Ada apa dengan Pak Bagas? kelihatan bahagia banget.

Ketika sampai di ruangannya Pak Bagas, begitupun denganku yang mengikutinya, Pak Bagas membalikkan tubuhnya, membuat aku spontan berhenti. Beberapa detik berlalu, tapi Pak Bagas hanya diam saja, membuatku kebingungan.

Pak Bagas menghela napas panjang. "Dasi saya, Rena."

Secara refleks aku melihat dasi yang terpasang di kerah kemeja Pak Bagas. Sedikit miring. Aku baru sadar, dengan cepat aku lebih mendekat ke Pak Bagas.

Jantungku seperti mencelos ke bawah ketika melirik ke atas, melihat wajah Pak Bagas yang tengah tersenyum manis, menampilkan lesung pipinya.

Itu senyuman atau gula, sih?! manis banget!

Aku berdehem sambil mundur selangkah. "Kalo gitu saya ke meja dulu, Pak." Setelah selesai membenarkan dasi Pak Bagas, aku undur diri untuk kembali ke meja kerjaku---yang di mana berada di luar ruangan Pak Bagas.

"Kalo Pak Bagas terus-terusan bersikap manis kayak tadi, bisa-bisa aku---" Arrggh! Enggak boleh!

Seketika aku mengangkat kepala yang sebelumnya aku tidurkan di atas meja ketika ponselku berdering, menandakan ada seseorang yang menelepon. Tertera di layar ponsel nama seorang pria yang sedang dekat denganku. Andra.

"Iya, Ndra?"

"Maaf, Rena, kalo pagi-pagi udah nelpon kamu."

"Enggak usah minta maaf, kamu enggak salah. Lagipun saya lagi enggak sibuk."

"Langsung ke intinya aja, ya. Soalnya sebentar lagi saya masuk ke kelas. Jadi gini, Ren, saya pengin ngajak kamu makan malam. Lebih tepatnya nanti malam, gimana? Kamu bisa?"

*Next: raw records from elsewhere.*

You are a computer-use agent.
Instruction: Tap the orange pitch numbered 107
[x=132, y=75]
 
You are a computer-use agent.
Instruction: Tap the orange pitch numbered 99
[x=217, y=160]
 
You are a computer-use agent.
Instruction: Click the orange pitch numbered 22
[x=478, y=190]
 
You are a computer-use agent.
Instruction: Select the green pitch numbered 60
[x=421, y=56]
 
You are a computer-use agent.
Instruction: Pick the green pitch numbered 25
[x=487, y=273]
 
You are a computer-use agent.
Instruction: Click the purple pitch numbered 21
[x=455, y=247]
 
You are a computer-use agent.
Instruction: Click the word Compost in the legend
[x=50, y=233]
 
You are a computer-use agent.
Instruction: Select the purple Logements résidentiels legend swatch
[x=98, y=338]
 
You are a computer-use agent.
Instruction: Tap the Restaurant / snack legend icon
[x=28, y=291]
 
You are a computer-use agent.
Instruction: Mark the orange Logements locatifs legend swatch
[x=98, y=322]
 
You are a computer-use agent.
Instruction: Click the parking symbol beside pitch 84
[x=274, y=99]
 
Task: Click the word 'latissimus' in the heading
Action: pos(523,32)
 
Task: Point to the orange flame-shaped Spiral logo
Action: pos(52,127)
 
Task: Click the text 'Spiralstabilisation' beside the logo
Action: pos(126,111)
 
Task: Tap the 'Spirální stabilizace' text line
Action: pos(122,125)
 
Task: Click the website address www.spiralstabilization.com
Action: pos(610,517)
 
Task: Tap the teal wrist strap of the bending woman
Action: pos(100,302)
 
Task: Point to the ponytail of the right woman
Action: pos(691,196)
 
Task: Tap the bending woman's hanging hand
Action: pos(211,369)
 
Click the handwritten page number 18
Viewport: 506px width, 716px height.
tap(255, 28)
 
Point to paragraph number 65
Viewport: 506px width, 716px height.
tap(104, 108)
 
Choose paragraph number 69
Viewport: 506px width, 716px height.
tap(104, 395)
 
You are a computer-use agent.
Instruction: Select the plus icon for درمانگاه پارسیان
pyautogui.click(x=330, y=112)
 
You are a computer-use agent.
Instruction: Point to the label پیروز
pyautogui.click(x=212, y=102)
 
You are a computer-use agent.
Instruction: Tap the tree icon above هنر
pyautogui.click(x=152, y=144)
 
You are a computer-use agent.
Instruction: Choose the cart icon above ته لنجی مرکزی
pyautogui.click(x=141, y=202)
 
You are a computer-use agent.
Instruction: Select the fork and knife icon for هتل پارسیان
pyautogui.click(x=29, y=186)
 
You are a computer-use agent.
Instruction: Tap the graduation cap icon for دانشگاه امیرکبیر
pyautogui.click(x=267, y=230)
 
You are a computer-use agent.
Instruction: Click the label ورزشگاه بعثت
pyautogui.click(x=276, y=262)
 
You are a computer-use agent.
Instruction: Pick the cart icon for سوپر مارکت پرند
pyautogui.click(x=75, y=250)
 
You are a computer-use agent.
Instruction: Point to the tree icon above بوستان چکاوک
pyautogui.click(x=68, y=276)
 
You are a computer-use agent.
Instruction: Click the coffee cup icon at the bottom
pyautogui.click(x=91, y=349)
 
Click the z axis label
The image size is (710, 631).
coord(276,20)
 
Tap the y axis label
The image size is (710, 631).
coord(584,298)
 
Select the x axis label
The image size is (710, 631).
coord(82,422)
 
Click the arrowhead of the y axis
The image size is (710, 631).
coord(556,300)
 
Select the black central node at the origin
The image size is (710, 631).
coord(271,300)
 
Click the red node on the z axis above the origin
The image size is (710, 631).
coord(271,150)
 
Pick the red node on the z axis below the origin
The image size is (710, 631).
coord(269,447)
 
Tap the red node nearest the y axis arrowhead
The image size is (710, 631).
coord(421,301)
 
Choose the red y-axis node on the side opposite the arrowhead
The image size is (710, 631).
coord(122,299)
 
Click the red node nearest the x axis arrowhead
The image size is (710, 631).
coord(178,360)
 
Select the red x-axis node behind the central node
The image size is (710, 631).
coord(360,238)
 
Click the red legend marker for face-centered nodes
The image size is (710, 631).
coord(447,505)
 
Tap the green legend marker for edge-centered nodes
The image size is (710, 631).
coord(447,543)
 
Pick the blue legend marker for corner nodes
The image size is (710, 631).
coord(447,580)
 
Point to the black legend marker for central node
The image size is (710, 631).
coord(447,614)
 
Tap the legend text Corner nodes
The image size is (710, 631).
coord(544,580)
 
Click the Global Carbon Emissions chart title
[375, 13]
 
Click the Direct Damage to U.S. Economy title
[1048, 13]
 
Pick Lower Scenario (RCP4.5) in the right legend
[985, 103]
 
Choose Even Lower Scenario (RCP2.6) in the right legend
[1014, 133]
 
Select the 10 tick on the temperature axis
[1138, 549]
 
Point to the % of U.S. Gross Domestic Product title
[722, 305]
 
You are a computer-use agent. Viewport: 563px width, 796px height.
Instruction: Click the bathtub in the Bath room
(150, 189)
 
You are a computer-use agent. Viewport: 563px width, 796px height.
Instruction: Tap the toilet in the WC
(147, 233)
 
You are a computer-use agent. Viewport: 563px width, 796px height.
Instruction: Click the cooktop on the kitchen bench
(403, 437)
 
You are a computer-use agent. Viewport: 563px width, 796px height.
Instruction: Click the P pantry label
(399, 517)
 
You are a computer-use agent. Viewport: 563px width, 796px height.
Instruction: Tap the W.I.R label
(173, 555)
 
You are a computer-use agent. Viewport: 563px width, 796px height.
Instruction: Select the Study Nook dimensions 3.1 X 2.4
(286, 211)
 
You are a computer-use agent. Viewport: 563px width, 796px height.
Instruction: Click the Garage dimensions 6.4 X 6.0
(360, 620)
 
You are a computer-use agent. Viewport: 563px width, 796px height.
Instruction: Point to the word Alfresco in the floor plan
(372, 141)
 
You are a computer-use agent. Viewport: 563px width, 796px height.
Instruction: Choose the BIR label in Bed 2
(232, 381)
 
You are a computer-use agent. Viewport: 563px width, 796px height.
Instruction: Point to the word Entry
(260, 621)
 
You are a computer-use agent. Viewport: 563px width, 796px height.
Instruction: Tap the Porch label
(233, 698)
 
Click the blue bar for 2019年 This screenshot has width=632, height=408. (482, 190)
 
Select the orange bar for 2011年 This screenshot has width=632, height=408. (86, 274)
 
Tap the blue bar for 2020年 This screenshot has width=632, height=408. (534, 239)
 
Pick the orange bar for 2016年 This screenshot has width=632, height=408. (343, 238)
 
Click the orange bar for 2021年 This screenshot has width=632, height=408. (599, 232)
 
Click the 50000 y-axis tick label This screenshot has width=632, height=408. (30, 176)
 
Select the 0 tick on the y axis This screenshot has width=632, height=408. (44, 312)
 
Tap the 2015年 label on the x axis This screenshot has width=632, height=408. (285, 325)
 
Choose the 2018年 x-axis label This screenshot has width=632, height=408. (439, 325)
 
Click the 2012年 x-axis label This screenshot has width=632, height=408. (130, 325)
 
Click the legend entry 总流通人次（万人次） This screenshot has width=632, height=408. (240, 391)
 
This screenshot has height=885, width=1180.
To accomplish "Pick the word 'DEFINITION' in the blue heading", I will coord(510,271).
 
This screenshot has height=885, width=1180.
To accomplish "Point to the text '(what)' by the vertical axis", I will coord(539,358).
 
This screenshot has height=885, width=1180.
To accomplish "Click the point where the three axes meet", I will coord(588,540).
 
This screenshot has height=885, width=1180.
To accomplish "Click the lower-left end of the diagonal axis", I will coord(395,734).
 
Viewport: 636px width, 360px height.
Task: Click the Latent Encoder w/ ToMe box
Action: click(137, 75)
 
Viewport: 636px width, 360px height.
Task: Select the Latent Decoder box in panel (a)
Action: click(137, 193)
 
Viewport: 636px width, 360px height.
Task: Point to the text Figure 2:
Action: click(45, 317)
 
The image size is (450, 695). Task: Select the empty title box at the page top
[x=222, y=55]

Tunggu dulu, Andra ngajak aku makan malam? Mungkin bisa juga diartikan ... kencan?

"Iya, saya mau---eh, maksudnya bisa."

"Oke, nanti malam kamu saya jemput di tempat kerja kamu, ya."

"Iya."

***

Makan siang.

Aku langsung menarik kursi dan duduk. Tidak lama kemudian, Pak Bagas datang dan langsung duduk berhadapan denganku. Aku hanya melirik Pak Bagas, setelah itu aku lanjut makan lagi.

"Makan yang banyak," celetuk Pak Bagas sembari mengasih lauknya ke aku. Aku hanya diam saja, menikmati menu makan siang.

"Rena, setelah pulang kantor kamu ada acara?" tanya Pak Bagas setelah sekian menit terdiam.

"Ada," jawabku singkat dan jujur.

"Oh." Pak Bagas hanya manggut-manggut mengerti. Aku terheran, biasanya kalau ada apa-apa Pak Bagas selalu memaksa kehendaknya, tapi kali ini Pak Bagas bereaksi seperti itu. Itu bukan Pak Bagas banget!

"Memangnya ada apa, Pak?" tanyaku penasaran.

"Enggak ada apa-apa, sih, Cuma niatnya saya pengin ngajak kamu malam malam. Tapi, kamu udah ada janji, yaudahlah. Saya enggak bisa maksa," jelas Pak Bagas membuatku menganga.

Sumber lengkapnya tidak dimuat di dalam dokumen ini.